#### THE TASK:
Would you output the lines from the one containing "Expand the 2025-5-16 event in sidebar" through the final line of the entries, exactly and with pictures omitted?

*** RECORD EXCERPTS Section Begins ***

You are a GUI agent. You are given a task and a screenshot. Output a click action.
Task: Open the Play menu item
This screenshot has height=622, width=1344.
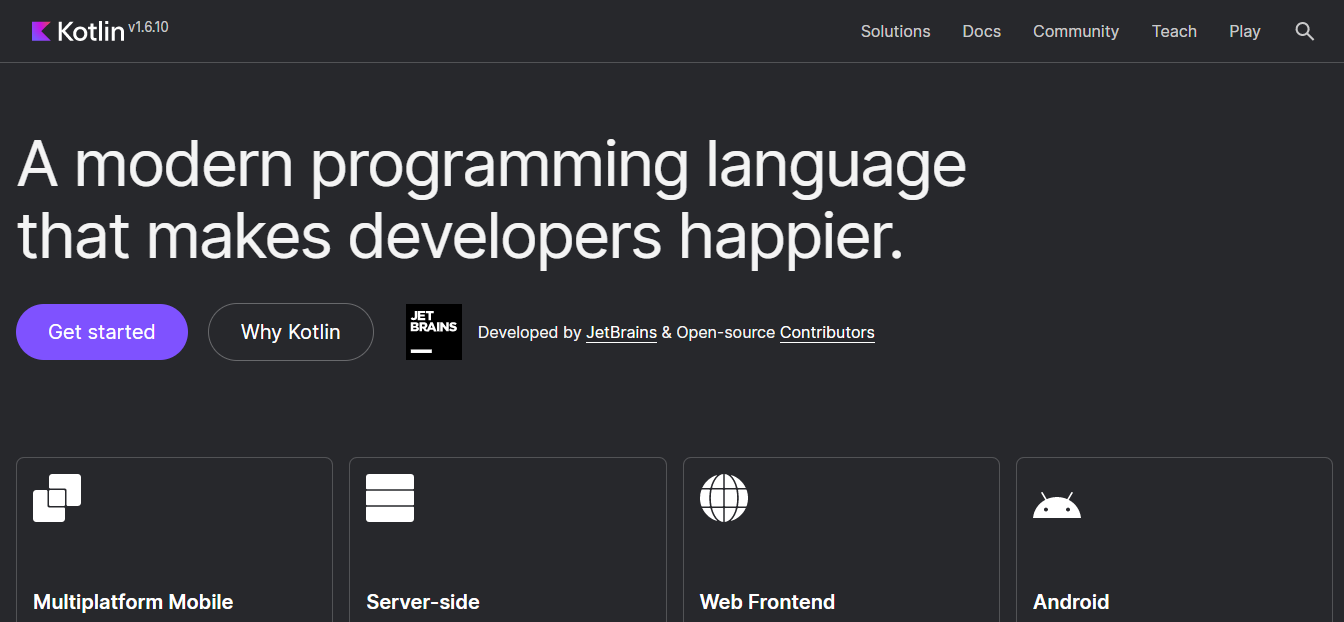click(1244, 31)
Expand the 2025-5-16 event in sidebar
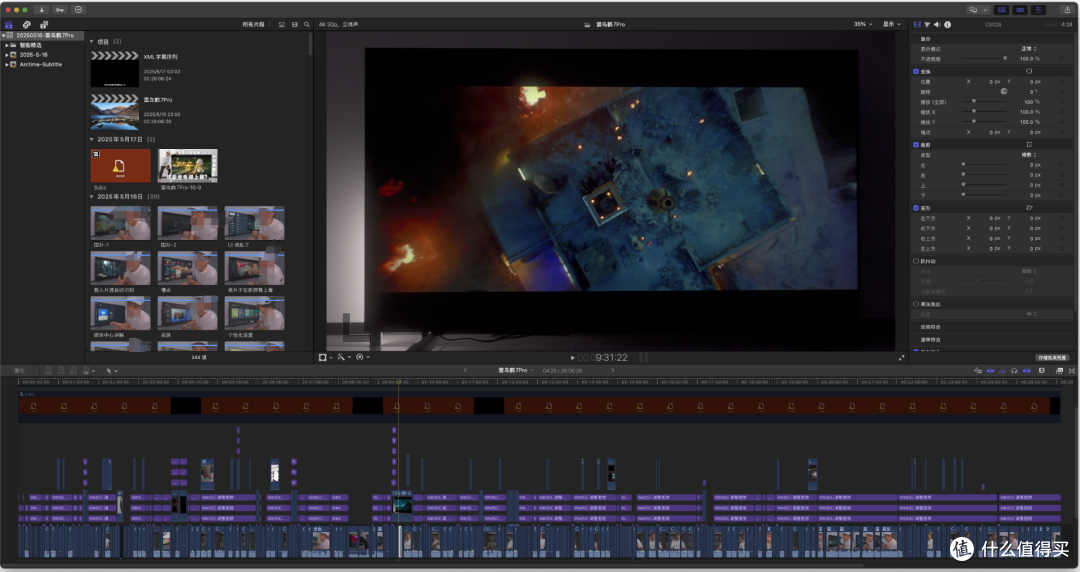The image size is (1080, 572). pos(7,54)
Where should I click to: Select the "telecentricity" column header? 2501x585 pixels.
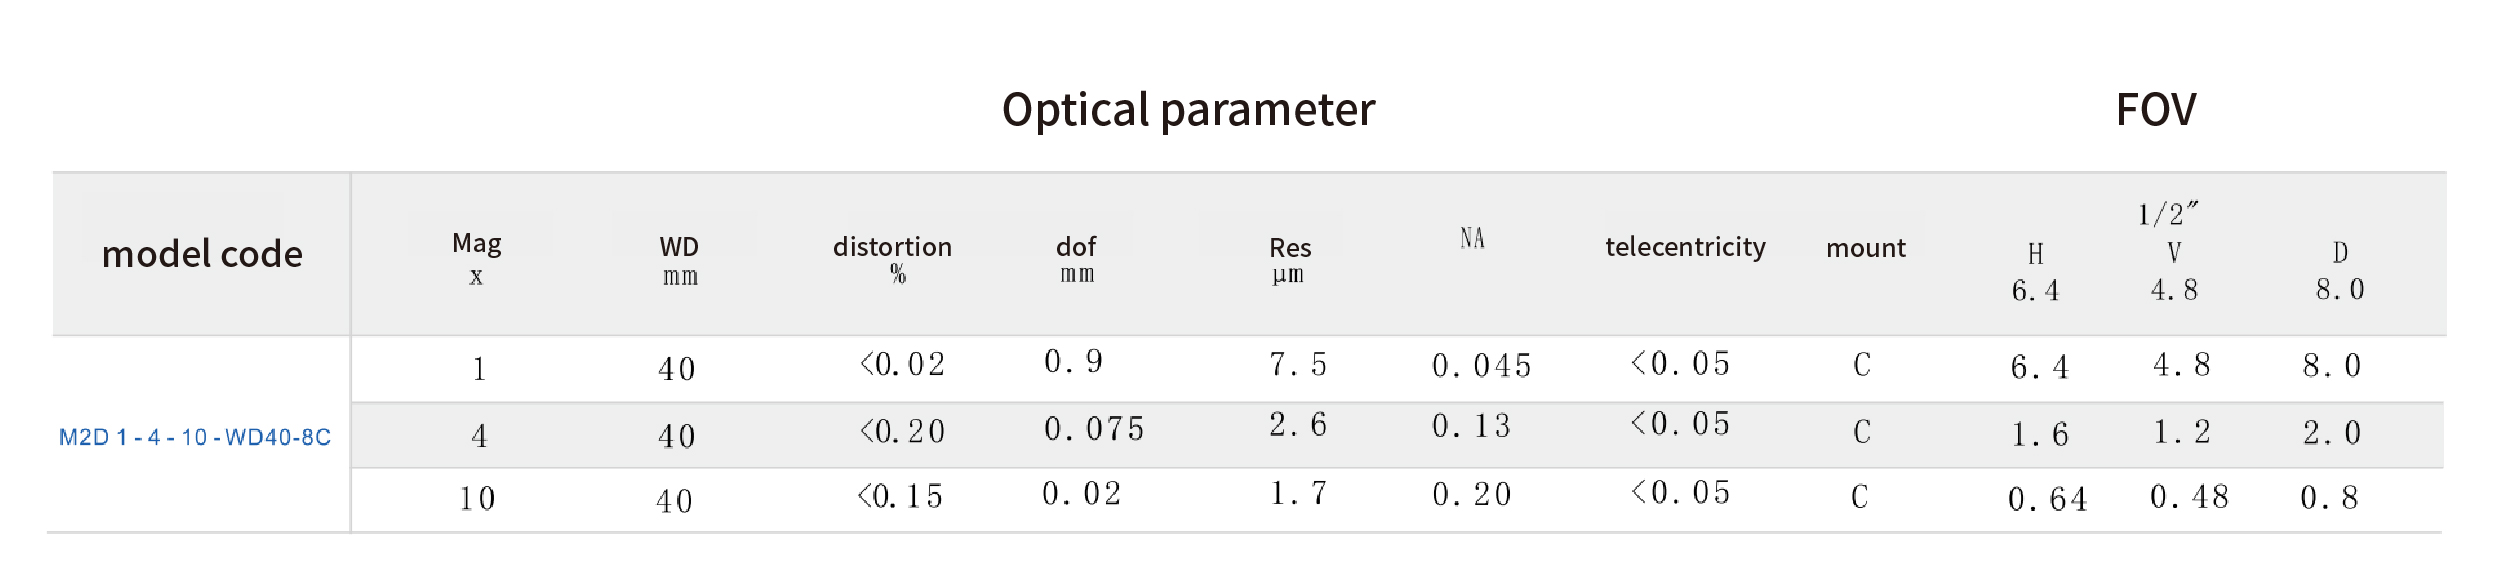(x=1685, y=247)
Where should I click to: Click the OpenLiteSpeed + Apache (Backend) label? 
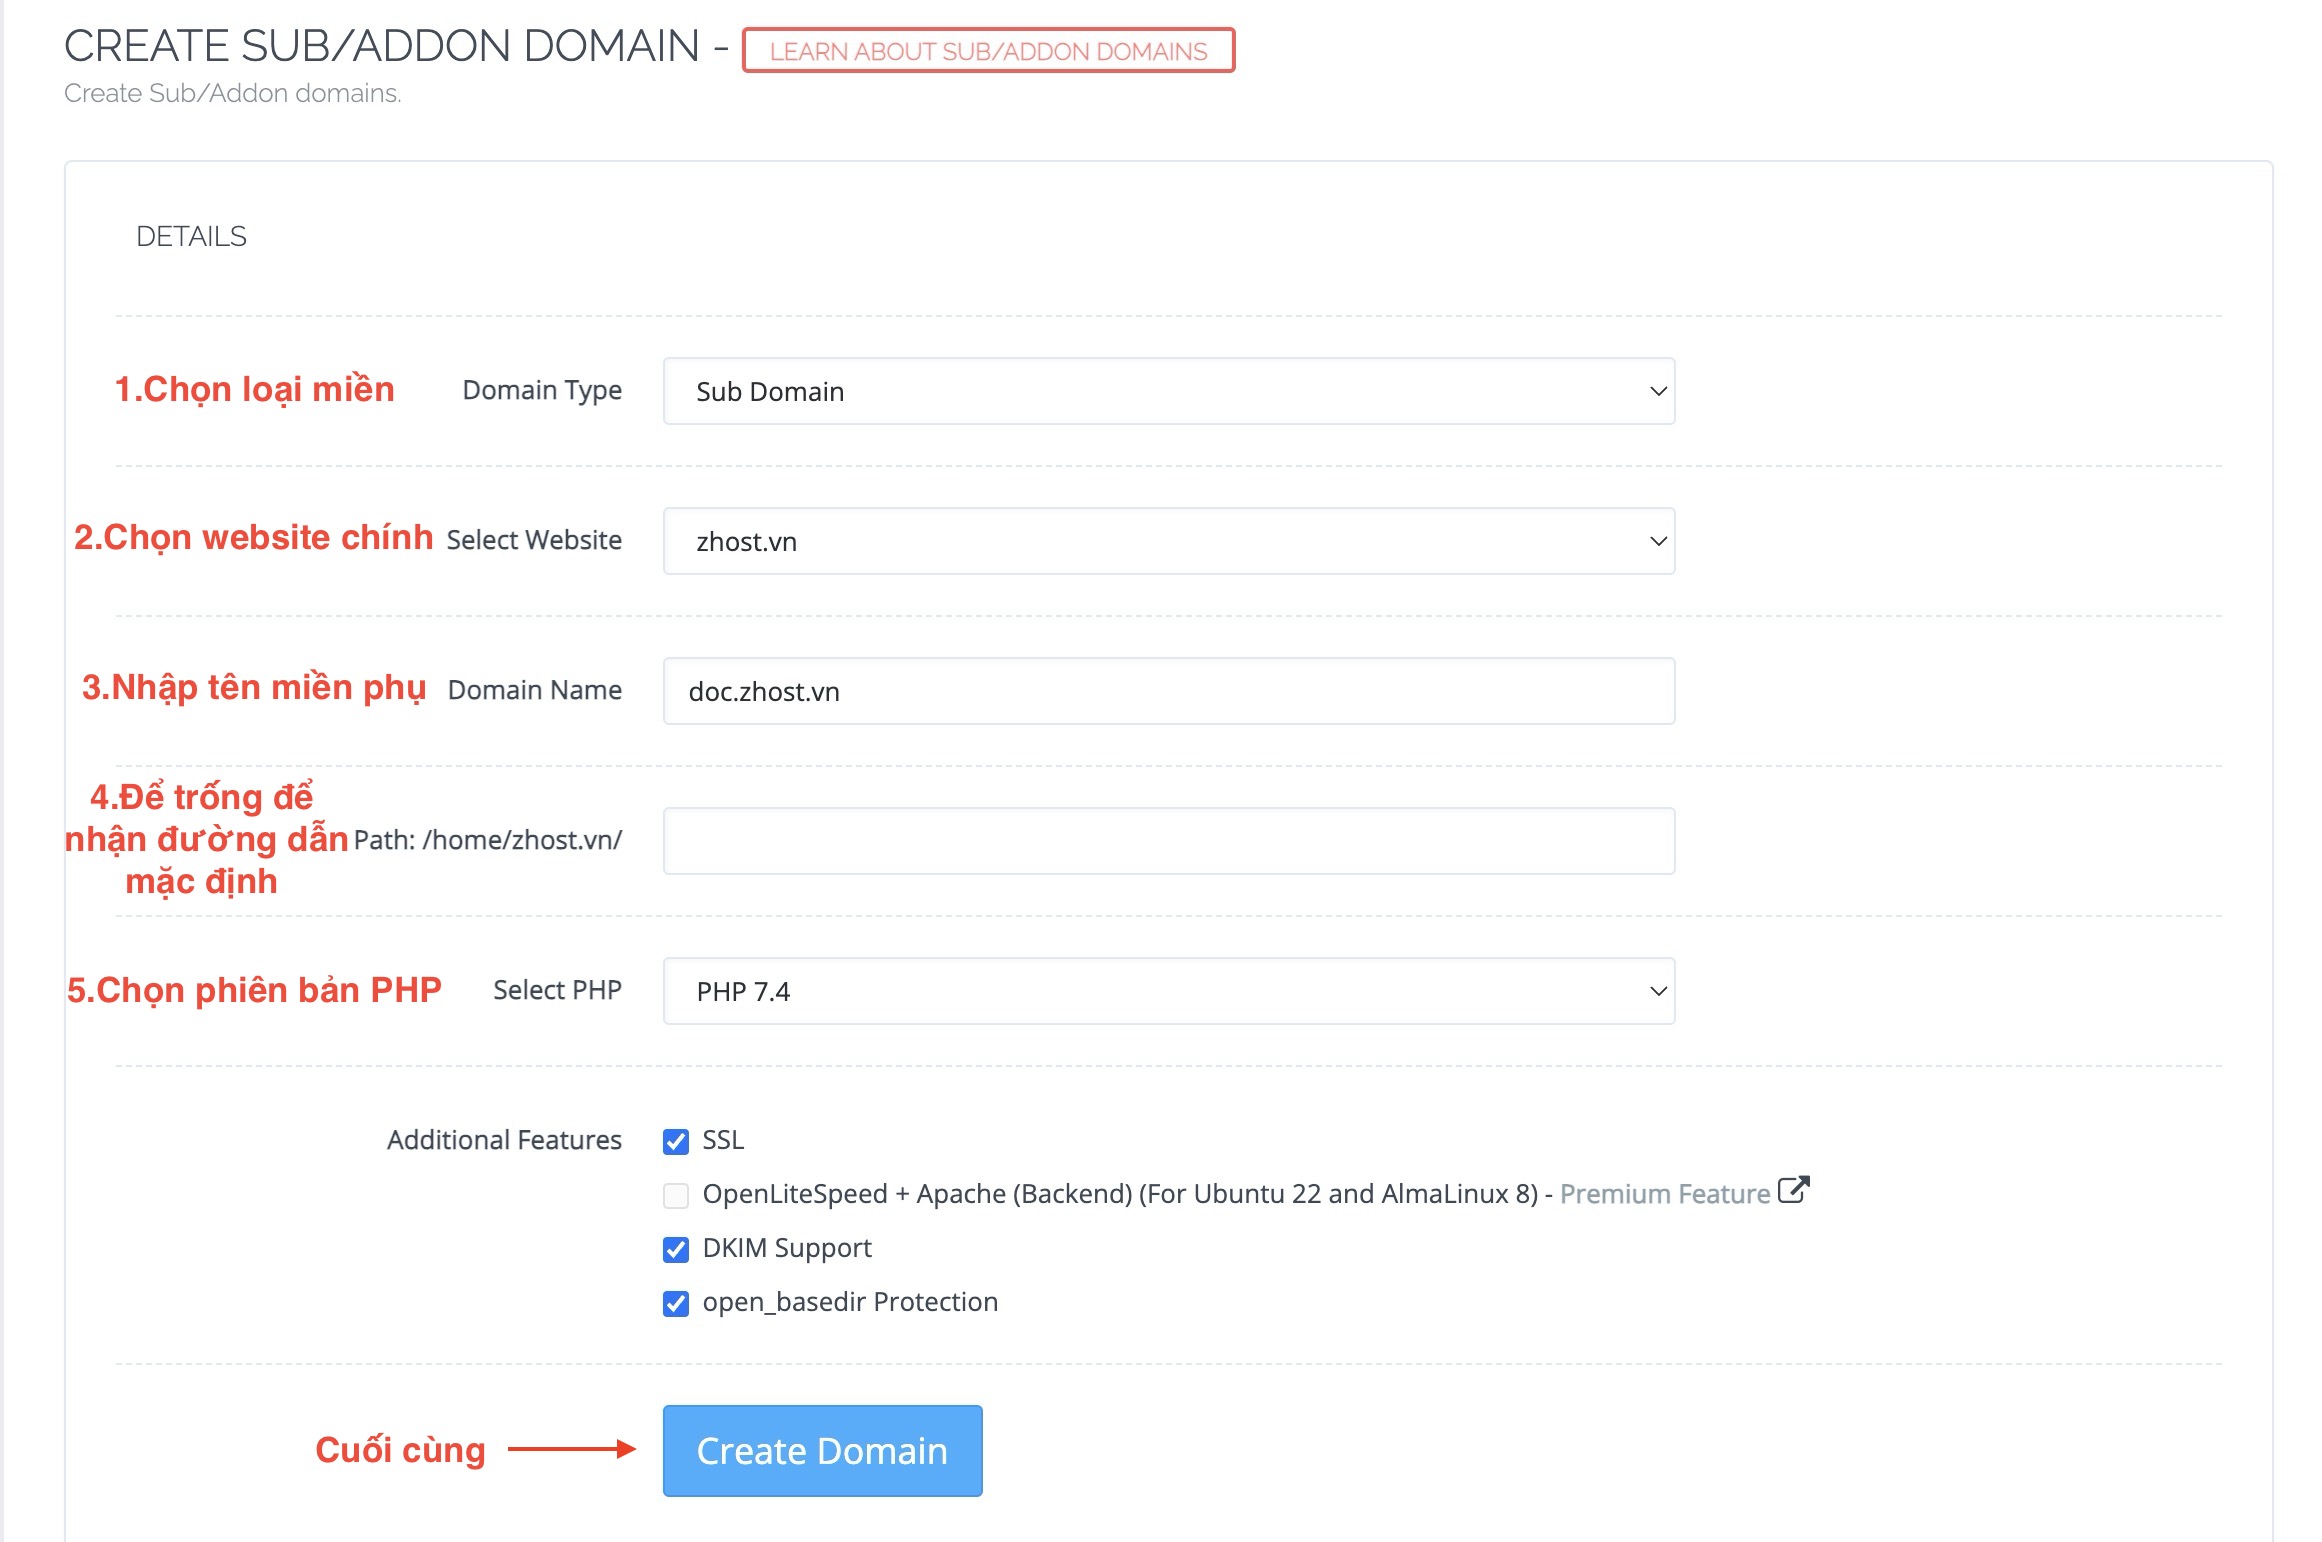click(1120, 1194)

*** RECORD EXCERPTS Section Ends ***

#### SOLVED EXERCISE:
Expand the 2025-5-16 event in sidebar
The image size is (1080, 572). pos(7,54)
Where should I click to: Select the "telecentricity" column header? 2501x585 pixels.
(x=1685, y=247)
Where should I click to: Click the OpenLiteSpeed + Apache (Backend) label? 
click(1120, 1194)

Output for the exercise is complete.